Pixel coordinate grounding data
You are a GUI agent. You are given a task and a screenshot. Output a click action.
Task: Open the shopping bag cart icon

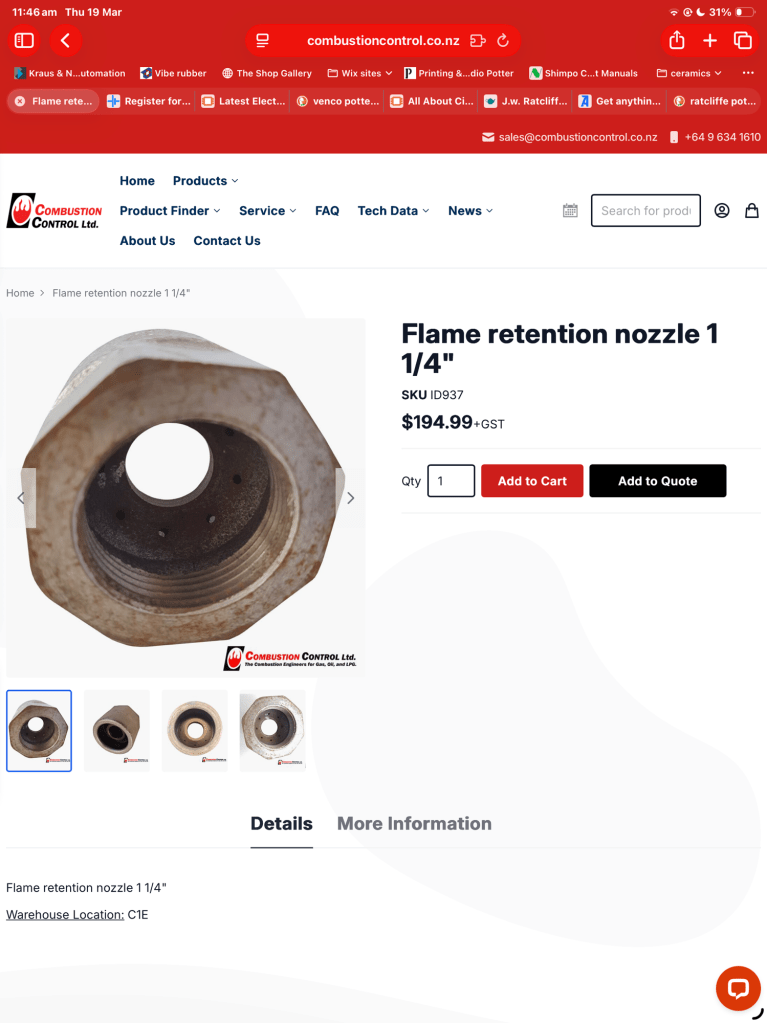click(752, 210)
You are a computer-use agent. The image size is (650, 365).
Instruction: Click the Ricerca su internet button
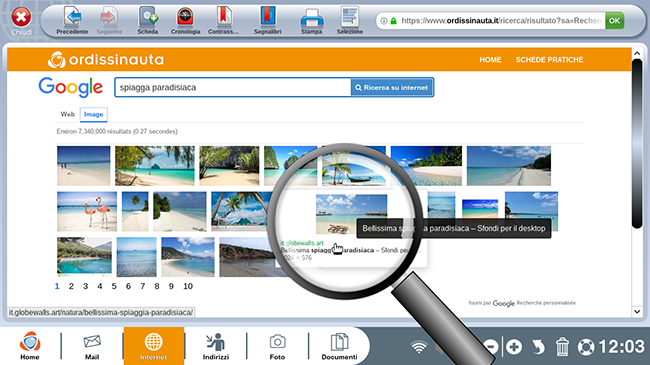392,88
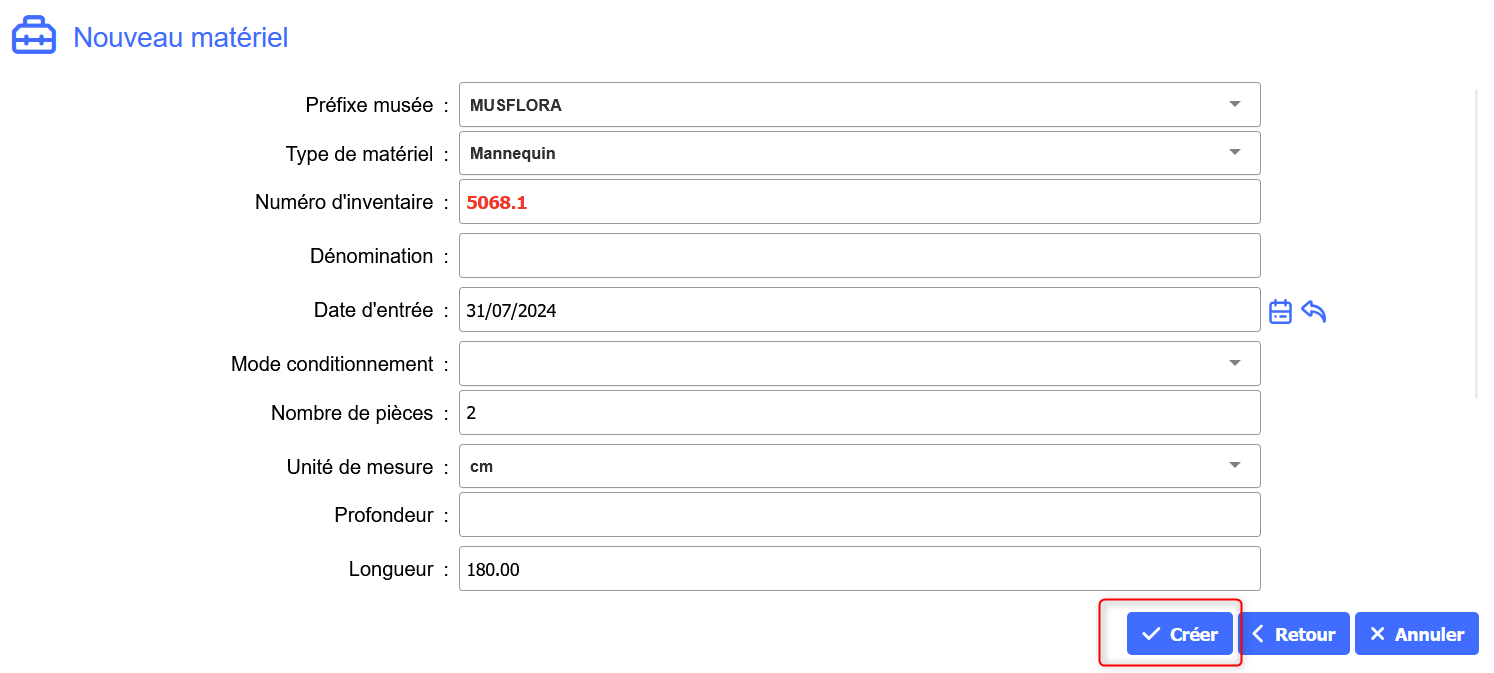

_What the task requires_
In the copy, every entry must appear exactly as written, and no picture may appear.

_Response area_
You are a GUI agent. You are given a task and a screenshot. Output a click action.
Task: Open the shopping bag cart icon

click(752, 210)
You are a computer-use agent. The image size is (650, 365).
Instruction: Click the Ricerca su internet button
392,88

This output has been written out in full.